>>>>>

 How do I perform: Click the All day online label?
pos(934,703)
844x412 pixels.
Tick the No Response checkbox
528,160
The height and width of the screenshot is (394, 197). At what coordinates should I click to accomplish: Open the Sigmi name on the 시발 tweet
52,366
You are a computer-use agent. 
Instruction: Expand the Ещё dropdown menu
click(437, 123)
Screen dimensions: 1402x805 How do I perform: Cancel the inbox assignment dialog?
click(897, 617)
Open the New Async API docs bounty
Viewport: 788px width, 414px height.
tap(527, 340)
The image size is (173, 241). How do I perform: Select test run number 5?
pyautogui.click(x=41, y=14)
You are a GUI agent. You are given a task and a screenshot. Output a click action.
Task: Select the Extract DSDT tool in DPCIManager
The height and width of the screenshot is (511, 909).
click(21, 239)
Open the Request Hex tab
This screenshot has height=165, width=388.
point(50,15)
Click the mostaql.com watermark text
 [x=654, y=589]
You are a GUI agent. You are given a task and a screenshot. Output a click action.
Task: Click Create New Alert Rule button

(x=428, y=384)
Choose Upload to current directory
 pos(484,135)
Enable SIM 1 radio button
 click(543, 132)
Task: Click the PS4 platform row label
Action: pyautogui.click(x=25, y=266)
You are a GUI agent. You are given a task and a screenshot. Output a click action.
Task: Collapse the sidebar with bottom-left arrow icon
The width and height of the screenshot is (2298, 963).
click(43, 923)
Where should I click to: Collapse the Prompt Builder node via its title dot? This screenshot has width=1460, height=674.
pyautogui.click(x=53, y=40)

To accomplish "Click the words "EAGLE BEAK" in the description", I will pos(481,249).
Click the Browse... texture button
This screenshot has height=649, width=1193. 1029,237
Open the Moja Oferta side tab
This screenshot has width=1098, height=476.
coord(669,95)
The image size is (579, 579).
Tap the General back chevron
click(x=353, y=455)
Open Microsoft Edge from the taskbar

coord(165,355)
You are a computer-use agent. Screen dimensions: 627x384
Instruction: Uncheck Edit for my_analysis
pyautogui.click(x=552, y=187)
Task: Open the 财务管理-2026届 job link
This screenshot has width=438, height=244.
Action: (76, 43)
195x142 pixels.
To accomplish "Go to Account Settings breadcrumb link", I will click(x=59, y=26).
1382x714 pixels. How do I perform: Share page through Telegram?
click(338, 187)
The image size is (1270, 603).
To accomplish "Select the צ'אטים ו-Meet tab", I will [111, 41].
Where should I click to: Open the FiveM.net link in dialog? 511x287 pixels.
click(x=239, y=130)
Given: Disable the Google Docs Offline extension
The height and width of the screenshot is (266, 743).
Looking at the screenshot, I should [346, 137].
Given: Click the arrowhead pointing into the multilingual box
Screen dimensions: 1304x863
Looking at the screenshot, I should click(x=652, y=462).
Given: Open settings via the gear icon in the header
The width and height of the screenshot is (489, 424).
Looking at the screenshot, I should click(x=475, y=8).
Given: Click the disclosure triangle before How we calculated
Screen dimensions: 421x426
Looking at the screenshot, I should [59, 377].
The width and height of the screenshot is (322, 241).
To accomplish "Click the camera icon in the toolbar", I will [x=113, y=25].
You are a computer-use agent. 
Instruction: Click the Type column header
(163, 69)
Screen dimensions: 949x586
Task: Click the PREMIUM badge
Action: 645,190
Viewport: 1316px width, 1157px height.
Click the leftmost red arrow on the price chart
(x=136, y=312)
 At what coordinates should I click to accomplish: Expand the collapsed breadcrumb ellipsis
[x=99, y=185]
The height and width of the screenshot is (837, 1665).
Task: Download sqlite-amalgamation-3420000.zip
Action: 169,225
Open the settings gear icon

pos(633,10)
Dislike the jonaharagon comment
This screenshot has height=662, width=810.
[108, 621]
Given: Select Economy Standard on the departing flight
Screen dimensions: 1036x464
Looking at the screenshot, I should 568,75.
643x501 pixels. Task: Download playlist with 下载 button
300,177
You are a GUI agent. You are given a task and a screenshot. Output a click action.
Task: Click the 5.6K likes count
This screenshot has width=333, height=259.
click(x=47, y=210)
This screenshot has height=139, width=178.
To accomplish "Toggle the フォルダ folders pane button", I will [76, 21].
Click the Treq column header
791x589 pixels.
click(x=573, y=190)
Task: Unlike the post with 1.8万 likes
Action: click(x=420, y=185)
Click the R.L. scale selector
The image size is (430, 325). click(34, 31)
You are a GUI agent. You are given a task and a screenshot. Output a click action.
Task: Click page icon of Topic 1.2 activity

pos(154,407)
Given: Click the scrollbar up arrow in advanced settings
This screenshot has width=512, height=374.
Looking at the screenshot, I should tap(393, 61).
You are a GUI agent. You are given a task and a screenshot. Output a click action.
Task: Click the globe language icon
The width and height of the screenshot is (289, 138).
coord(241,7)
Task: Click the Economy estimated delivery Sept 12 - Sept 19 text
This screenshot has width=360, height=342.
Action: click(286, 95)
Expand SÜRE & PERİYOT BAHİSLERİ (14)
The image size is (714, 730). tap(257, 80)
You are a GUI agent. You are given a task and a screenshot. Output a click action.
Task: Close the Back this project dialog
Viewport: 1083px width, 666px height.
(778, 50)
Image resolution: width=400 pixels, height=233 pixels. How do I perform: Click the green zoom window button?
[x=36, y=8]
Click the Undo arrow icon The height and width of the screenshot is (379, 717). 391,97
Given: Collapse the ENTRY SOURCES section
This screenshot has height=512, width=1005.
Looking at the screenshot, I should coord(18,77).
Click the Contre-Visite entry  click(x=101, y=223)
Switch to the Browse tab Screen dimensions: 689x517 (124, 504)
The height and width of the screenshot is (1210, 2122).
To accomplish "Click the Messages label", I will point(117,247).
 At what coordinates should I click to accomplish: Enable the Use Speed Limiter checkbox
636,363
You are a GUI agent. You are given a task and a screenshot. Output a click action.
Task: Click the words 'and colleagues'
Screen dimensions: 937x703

<<<<<

Your task: Put every line of the records above into a Markdown table with the columns Row and Text, numbering the rows in order and omitting blank lines.

Answer in full:
| Row | Text |
|---|---|
| 1 |  How do I perform: Click the All day online label? |
| 2 | pos(934,703) |
| 3 | 844x412 pixels. |
| 4 | Tick the No Response checkbox |
| 5 | 528,160 |
| 6 | The height and width of the screenshot is (394, 197). At what coordinates should I click to accomplish: Open the Sigmi name on the 시발 tweet |
| 7 | 52,366 |
| 8 | You are a computer-use agent.  |
| 9 | Instruction: Expand the Ещё dropdown menu |
| 10 | click(437, 123) |
| 11 | Screen dimensions: 1402x805 How do I perform: Cancel the inbox assignment dialog? |
| 12 | click(897, 617) |
| 13 | Open the New Async API docs bounty |
| 14 | Viewport: 788px width, 414px height. |
| 15 | tap(527, 340) |
| 16 | The image size is (173, 241). How do I perform: Select test run number 5? |
| 17 | pyautogui.click(x=41, y=14) |
| 18 | You are a GUI agent. You are given a task and a screenshot. Output a click action. |
| 19 | Task: Select the Extract DSDT tool in DPCIManager |
| 20 | The height and width of the screenshot is (511, 909). |
| 21 | click(21, 239) |
| 22 | Open the Request Hex tab |
| 23 | This screenshot has height=165, width=388. |
| 24 | point(50,15) |
| 25 | Click the mostaql.com watermark text |
| 26 |  [x=654, y=589] |
| 27 | You are a GUI agent. You are given a task and a screenshot. Output a click action. |
| 28 | Task: Click Create New Alert Rule button |
| 29 | (x=428, y=384) |
| 30 | Choose Upload to current directory |
| 31 |  pos(484,135) |
| 32 | Enable SIM 1 radio button |
| 33 |  click(543, 132) |
| 34 | Task: Click the PS4 platform row label |
| 35 | Action: pyautogui.click(x=25, y=266) |
| 36 | You are a GUI agent. You are given a task and a screenshot. Output a click action. |
| 37 | Task: Collapse the sidebar with bottom-left arrow icon |
| 38 | The width and height of the screenshot is (2298, 963). |
| 39 | click(43, 923) |
| 40 | Where should I click to: Collapse the Prompt Builder node via its title dot? This screenshot has width=1460, height=674. |
| 41 | pyautogui.click(x=53, y=40) |
| 42 | To accomplish "Click the words "EAGLE BEAK" in the description", I will pos(481,249). |
| 43 | Click the Browse... texture button |
| 44 | This screenshot has height=649, width=1193. 1029,237 |
| 45 | Open the Moja Oferta side tab |
| 46 | This screenshot has width=1098, height=476. |
| 47 | coord(669,95) |
| 48 | The image size is (579, 579). |
| 49 | Tap the General back chevron |
| 50 | click(x=353, y=455) |
| 51 | Open Microsoft Edge from the taskbar |
| 52 | coord(165,355) |
| 53 | You are a computer-use agent. Screen dimensions: 627x384 |
| 54 | Instruction: Uncheck Edit for my_analysis |
| 55 | pyautogui.click(x=552, y=187) |
| 56 | Task: Open the 财务管理-2026届 job link |
| 57 | This screenshot has width=438, height=244. |
| 58 | Action: (76, 43) |
| 59 | 195x142 pixels. |
| 60 | To accomplish "Go to Account Settings breadcrumb link", I will click(x=59, y=26). |
| 61 | 1382x714 pixels. How do I perform: Share page through Telegram? |
| 62 | click(338, 187) |
| 63 | The image size is (1270, 603). |
| 64 | To accomplish "Select the צ'אטים ו-Meet tab", I will [111, 41]. |
| 65 | Where should I click to: Open the FiveM.net link in dialog? 511x287 pixels. |
| 66 | click(x=239, y=130) |
| 67 | Given: Disable the Google Docs Offline extension |
| 68 | The height and width of the screenshot is (266, 743). |
| 69 | Looking at the screenshot, I should [346, 137]. |
| 70 | Given: Click the arrowhead pointing into the multilingual box |
| 71 | Screen dimensions: 1304x863 |
| 72 | Looking at the screenshot, I should click(x=652, y=462). |
| 73 | Given: Open settings via the gear icon in the header |
| 74 | The width and height of the screenshot is (489, 424). |
| 75 | Looking at the screenshot, I should click(x=475, y=8). |
| 76 | Given: Click the disclosure triangle before How we calculated |
| 77 | Screen dimensions: 421x426 |
| 78 | Looking at the screenshot, I should [59, 377]. |
| 79 | The width and height of the screenshot is (322, 241). |
| 80 | To accomplish "Click the camera icon in the toolbar", I will [x=113, y=25]. |
| 81 | You are a computer-use agent.  |
| 82 | Instruction: Click the Type column header |
| 83 | (163, 69) |
| 84 | Screen dimensions: 949x586 |
| 85 | Task: Click the PREMIUM badge |
| 86 | Action: 645,190 |
| 87 | Viewport: 1316px width, 1157px height. |
| 88 | Click the leftmost red arrow on the price chart |
| 89 | (x=136, y=312) |
| 90 |  At what coordinates should I click to accomplish: Expand the collapsed breadcrumb ellipsis |
| 91 | [x=99, y=185] |
| 92 | The height and width of the screenshot is (837, 1665). |
| 93 | Task: Download sqlite-amalgamation-3420000.zip |
| 94 | Action: 169,225 |
| 95 | Open the settings gear icon |
| 96 | pos(633,10) |
| 97 | Dislike the jonaharagon comment |
| 98 | This screenshot has height=662, width=810. |
| 99 | [108, 621] |
| 100 | Given: Select Economy Standard on the departing flight |
| 101 | Screen dimensions: 1036x464 |
| 102 | Looking at the screenshot, I should 568,75. |
| 103 | 643x501 pixels. Task: Download playlist with 下载 button |
| 104 | 300,177 |
| 105 | You are a GUI agent. You are given a task and a screenshot. Output a click action. |
| 106 | Task: Click the 5.6K likes count |
| 107 | This screenshot has width=333, height=259. |
| 108 | click(x=47, y=210) |
| 109 | This screenshot has height=139, width=178. |
| 110 | To accomplish "Toggle the フォルダ folders pane button", I will [76, 21]. |
| 111 | Click the Treq column header |
| 112 | 791x589 pixels. |
| 113 | click(x=573, y=190) |
| 114 | Task: Unlike the post with 1.8万 likes |
| 115 | Action: click(x=420, y=185) |
| 116 | Click the R.L. scale selector |
| 117 | The image size is (430, 325). click(34, 31) |
| 118 | You are a GUI agent. You are given a task and a screenshot. Output a click action. |
| 119 | Task: Click page icon of Topic 1.2 activity |
| 120 | pos(154,407) |
| 121 | Given: Click the scrollbar up arrow in advanced settings |
| 122 | This screenshot has width=512, height=374. |
| 123 | Looking at the screenshot, I should tap(393, 61). |
| 124 | You are a GUI agent. You are given a task and a screenshot. Output a click action. |
| 125 | Task: Click the globe language icon |
| 126 | The width and height of the screenshot is (289, 138). |
| 127 | coord(241,7) |
| 128 | Task: Click the Economy estimated delivery Sept 12 - Sept 19 text |
| 129 | This screenshot has width=360, height=342. |
| 130 | Action: click(286, 95) |
| 131 | Expand SÜRE & PERİYOT BAHİSLERİ (14) |
| 132 | The image size is (714, 730). tap(257, 80) |
| 133 | You are a GUI agent. You are given a task and a screenshot. Output a click action. |
| 134 | Task: Close the Back this project dialog |
| 135 | Viewport: 1083px width, 666px height. |
| 136 | (778, 50) |
| 137 | Image resolution: width=400 pixels, height=233 pixels. How do I perform: Click the green zoom window button? |
| 138 | [x=36, y=8] |
| 139 | Click the Undo arrow icon The height and width of the screenshot is (379, 717). 391,97 |
| 140 | Given: Collapse the ENTRY SOURCES section |
| 141 | This screenshot has height=512, width=1005. |
| 142 | Looking at the screenshot, I should coord(18,77). |
| 143 | Click the Contre-Visite entry  click(x=101, y=223) |
| 144 | Switch to the Browse tab Screen dimensions: 689x517 (124, 504) |
| 145 | The height and width of the screenshot is (1210, 2122). |
| 146 | To accomplish "Click the Messages label", I will point(117,247). |
| 147 |  At what coordinates should I click to accomplish: Enable the Use Speed Limiter checkbox |
| 148 | 636,363 |
| 149 | You are a GUI agent. You are given a task and a screenshot. Output a click action. |
| 150 | Task: Click the words 'and colleagues' |
| 151 | Screen dimensions: 937x703 |